In der Kriminalsendung sagt das ZDF, dass Thomas A. einen Teil der Schulden bereits zurückgezahlt habe. Seine Eltern seien einst aus der Türkei nach Deutschland ausgewandert. Als einen „netten Kerl, der keiner Fliege etwas zuleide tun kann“, wird der stark übergewichtige Mann in „Aktenzeichen XY“ beschrieben.
Die Eltern besitzen ein Mehrfamilienhaus in einem Industriegebiet von Ahlen. In den vier Wohnungen leben neben dem Paar noch zwei Schwestern sowie Thomas A. Später wird die leitende Ermittlerin sagen, dass nicht nur die Kaltblütigkeit, mit der die Tat ausgeführt wurde, erschreckend sei – sondern auch, dass sie ausgerechnet vor der Haustür geschah.

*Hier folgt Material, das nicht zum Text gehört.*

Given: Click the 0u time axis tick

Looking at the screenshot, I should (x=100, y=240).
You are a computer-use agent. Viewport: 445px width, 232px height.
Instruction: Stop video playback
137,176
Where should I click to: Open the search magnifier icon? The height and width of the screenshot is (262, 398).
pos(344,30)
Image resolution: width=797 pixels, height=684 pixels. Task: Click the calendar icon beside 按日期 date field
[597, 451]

Erster Schuss ging ins Bein
Am 10. Dezember 2020, einem Donnerstag, macht sich Thomas A. gegen Mittag auf den Weg zur Arbeit. Das Burger-Restaurant verlässt er erst wieder gegen 21.25 Uhr – als Letzter, nachdem er die Abrechnung gemacht hat. Die Tageseinnahmen von knapp 1900 Euro nimmt er mit.
Mit seinem Auto fährt er noch zu einer Pizzeria, holt sich Abendessen. Um 21.57 Uhr macht er sich auf den Weg nach Hause in die Theodor-Schwarte-Straße. Überwachungskameras aus dem Industriegebiet filmen einen weißen SUV, der eine Minute vor Thomas A. durch seine Straße fährt.

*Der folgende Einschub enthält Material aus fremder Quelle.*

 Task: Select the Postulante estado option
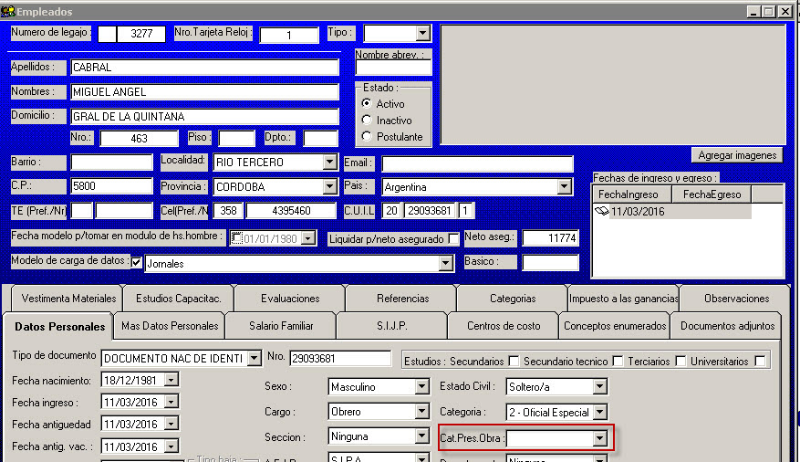(367, 136)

Um 22.03 Uhr parkt der 34-Jährige vor dem Haus der Familie und steigt aus. In der Sendung wird die Tat von Schauspielern nachgestellt: Von hinten nähert sich ein maskierter Mensch mit einer Pistole, als sich Thomas A. umdreht, schießt er ihm ins Bein. Das Opfer sackt auf die Knie, dann schießt ihm der Täter in den Kopf.

„Eiskalter Angriff“
Die Eltern sitzen im Wohnzimmer und hören die Schüsse, laufen zum Fenster, sehen, dass ihr Sohn neben der geöffneten Autotür auf dem Asphalt liegt. Sie rennen nach draußen. Da kommen zwei Arbeiter vorbei, die gerade Feierabend haben. Während sie versuchen, das Opfer wiederzubeleben, wählt der Vater den Notruf. Doch es ist zu spät. Thomas A. stirbt durch einen Schuss in den Kopf.
„Es ist wirklich unfassbar“, sagt „Aktenzeichen XY“-Moderator Rudi Cerne. „Ein eiskalter gezielter Angriff mit tödlichem Ausgang.“ Er interviewt in der Sendung Julika Böhlendorf von der Kriminalpolizei Münster zu dem Fall. „Wir gehen hier von einem persönlichen Motiv aus“, sagt die Leiterin der Mordkommission. Das Geld, sein Portemonnaie und das Mobiltelefon fand man noch bei Thomas A., deshalb scheide ein Raubmord aus.
„Ob die Tat zusammenhängt mit seiner unternehmerischen Tätigkeit als Juwelier oder ob es Konflikte im privaten Bereich gegeben haben könnte, konnte nicht abschließend geklärt werden“, sagt Julika Böhlendorf vor der Kamera. Auf einer Karte zeigt sie den letzten Weg, den das Opfer mit dem Auto am Tattag nahm, und bittet Zuschauer um Hinweise.
Hohe Belohnung ausgesetzt
Die ausgesetzte Belohnung ist außerordentlich hoch: Insgesamt 55.000 Euro sollten Informanten für Hinweise, die zur Ermittlung des Täters führen, erhalten – das gilt bis heute. 50.000 Euro davon hatte die Familie A. bereits im März 2021 zur Verfügung gestellt, weitere 5000 Euro stammten von der Staatsanwaltschaft Münster.
Warum der 34-Jährige in dieser Nacht so kaltblütig ermordet wurde und von wem, ist noch immer unklar. Auf die Spur des jetzt festgenommenen Gastronomen kamen die Ermittler, weil zwei Menschen gegen ihn aussagten. Der 44-Jährige soll 2020 in Ahlen und Hamm versucht haben, sie zu dem Mord an Thomas A. zu überreden. Das hätten sie abgelehnt.
Bei den Durchsuchungen beschlagnahmte die Polizei am Dienstag mehrere Beweismittel. Gegen die Festnahme habe der Beschuldigte keinen Widerstand geleistet, heißt es in einer gemeinsamen Pressemitteilung der Polizei und Staatsanwaltschaft Münster.